Q: I’m a court reporter working in Baton Rouge. When someone ends a sentence with “so,” we have differing thoughts here amongst the 20 plus of us. Example: “Question, Why did you buy the drugs? Answer, I had the money, so.” Some here end the answer with “money … so.” What are your thoughts.
A: In the sense you’re talking about, “so” is a conjunction meaning “therefore” or “consequently” or “with the result that.”
A sentence ending with this kind of “so” is incomplete. The speaker is indicating that a fuller reply is possible but isn’t being offered. So the sentence is deliberately incomplete—that is, the speaker wasn’t cut off mid-sentence.
Such a deliberate omission, according to the ordinary rules of English punctuation, should be indicated with ellipsis points at the end.

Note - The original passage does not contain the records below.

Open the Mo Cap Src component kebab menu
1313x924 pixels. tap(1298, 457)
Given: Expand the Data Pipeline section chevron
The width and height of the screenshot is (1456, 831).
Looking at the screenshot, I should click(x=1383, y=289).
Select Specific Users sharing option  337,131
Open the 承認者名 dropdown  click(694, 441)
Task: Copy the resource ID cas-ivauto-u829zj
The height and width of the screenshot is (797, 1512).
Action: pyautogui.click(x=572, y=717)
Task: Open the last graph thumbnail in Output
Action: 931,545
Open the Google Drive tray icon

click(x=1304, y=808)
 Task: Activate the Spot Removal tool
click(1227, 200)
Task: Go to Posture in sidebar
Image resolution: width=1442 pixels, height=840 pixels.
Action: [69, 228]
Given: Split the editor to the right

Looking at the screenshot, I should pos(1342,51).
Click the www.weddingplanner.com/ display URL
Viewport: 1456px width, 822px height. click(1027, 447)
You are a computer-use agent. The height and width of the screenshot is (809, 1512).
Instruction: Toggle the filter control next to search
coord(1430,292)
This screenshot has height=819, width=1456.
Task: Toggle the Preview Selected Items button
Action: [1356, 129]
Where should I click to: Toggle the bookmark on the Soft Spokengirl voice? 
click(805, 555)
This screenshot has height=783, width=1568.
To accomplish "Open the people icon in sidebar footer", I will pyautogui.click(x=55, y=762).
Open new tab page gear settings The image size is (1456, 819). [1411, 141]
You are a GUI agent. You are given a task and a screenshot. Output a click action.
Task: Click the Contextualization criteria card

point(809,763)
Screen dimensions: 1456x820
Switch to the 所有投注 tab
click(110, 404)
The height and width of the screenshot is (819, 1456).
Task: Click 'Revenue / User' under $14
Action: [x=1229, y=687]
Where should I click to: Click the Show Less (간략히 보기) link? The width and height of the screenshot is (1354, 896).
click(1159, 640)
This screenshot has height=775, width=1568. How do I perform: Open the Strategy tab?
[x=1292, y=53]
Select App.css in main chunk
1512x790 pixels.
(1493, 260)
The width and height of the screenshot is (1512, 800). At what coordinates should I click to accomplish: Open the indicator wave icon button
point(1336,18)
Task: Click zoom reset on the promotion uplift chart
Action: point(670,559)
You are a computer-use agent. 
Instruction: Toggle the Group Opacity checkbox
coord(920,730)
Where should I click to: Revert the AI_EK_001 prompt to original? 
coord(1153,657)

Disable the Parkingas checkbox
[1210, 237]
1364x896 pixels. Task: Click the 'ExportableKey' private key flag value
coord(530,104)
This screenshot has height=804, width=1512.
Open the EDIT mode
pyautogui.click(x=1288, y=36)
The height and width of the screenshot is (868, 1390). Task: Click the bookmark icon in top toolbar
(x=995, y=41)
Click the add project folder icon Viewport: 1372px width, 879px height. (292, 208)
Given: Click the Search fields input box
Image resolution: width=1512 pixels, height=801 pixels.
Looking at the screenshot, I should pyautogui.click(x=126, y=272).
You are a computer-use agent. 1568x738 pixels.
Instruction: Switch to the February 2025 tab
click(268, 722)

The Chicago Manual of Style (16th ed.), under section 13.53 (Deliberately incomplete sentence), says, “Three dots are used at the end of a quoted sentence that is deliberately left grammatically complete.”
So your sentence would be transcribed this way: “I had the money, so …” Note the space between “so” and the first ellipsis point. No period follows (three dots, not four).
You definitely should not use ellipsis points BEFORE the “so.” If any are used at all, they should FOLLOW the “so.”
But if ellipsis points would lead to any ambiguity, don’t use them.
We wouldn’t use them, for example, if there’s any chance that they could be interpreted as meaning that something unintelligible followed or that the speaker was interrupted.
We weren’t familiar with the punctuation conventions of court reporting, but we took a crash course by visiting the website of Margie Wakeman Wells, author of Court Reporting: Bad Grammar/Good Punctuation.
Wells says the use of ellipses to mark a trailing off has been gaining favor among court reporters. She says the use of a dash should be avoided, even with a space before the dash and a period after it.
A dash would be misleading, in our opinion: “I had the money, so—” It would indicate that the speaker was cut off.
If any misinterpretation is possible, we’d throw the rules to the wind and use a simple period: “I had the money, so.”
Your principal aim is not to follow the conventions of ordinary English punctuation, but to accurately convey the sense of what a witness said. And a simple period would do that.
In short, ellipsis points would be our choice—but ONLY if you’re sure that ellipses couldn’t be interpreted as signaling that the speaker was cut off or unintelligible.